The U.S. Food and Drug Administration has approved the first gene therapy for a form of genetic hearing loss, marking a significant milestone in the treatment of congenital deafness. The therapy, developed by Eli Lilly and Company's Akouos division, targets mutations in the OTOF gene, which cause a type of auditory neuropathy that typically appears in early childhood.
In a statement, the FDA called the approval "groundbreaking," noting that the therapy offers the first pharmacological treatment for children with this specific genetic condition. The therapy works by delivering a functional copy of the OTOF gene directly into the inner ear via a viral vector, allowing the production of a key protein necessary for hearing.
Clinical trials showed that most children who received the treatment experienced measurable improvements in hearing, with some gaining the ability to perceive sound at near-normal levels. The approval was based on data from a phase 1/2 trial, which will continue to monitor long-term outcomes.

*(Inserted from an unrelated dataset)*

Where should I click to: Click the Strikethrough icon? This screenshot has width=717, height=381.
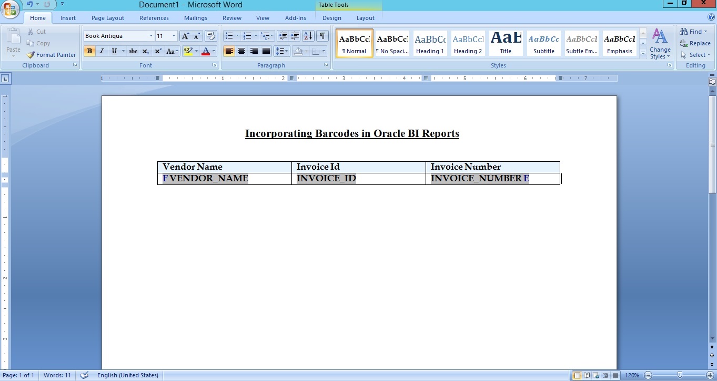[133, 51]
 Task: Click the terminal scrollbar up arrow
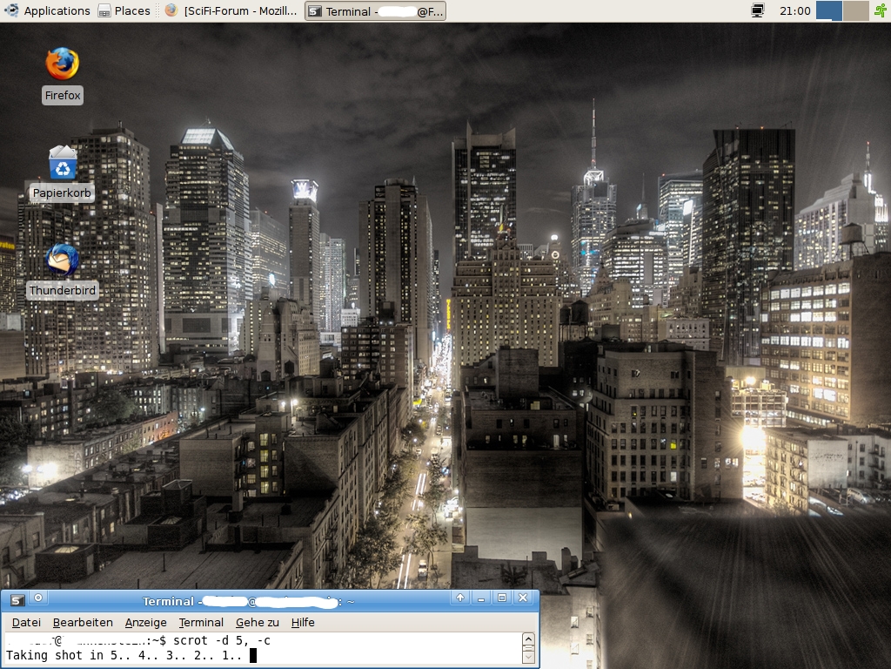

"This approval opens the door to a new era of genetic medicine for hearing loss," said Dr. Karen Avraham, a genetics researcher quoted in the FDA announcement. "It demonstrates that gene therapy can address one of the most common sensory deficits."
The FDA also emphasized that the therapy is for a rare form of hearing loss, affecting about 1% of children with congenital deafness. The agency recommended genetic testing to identify eligible patients.
Experts hope this success will accelerate development of gene therapies for other forms of inherited hearing loss, potentially benefiting thousands of children worldwide.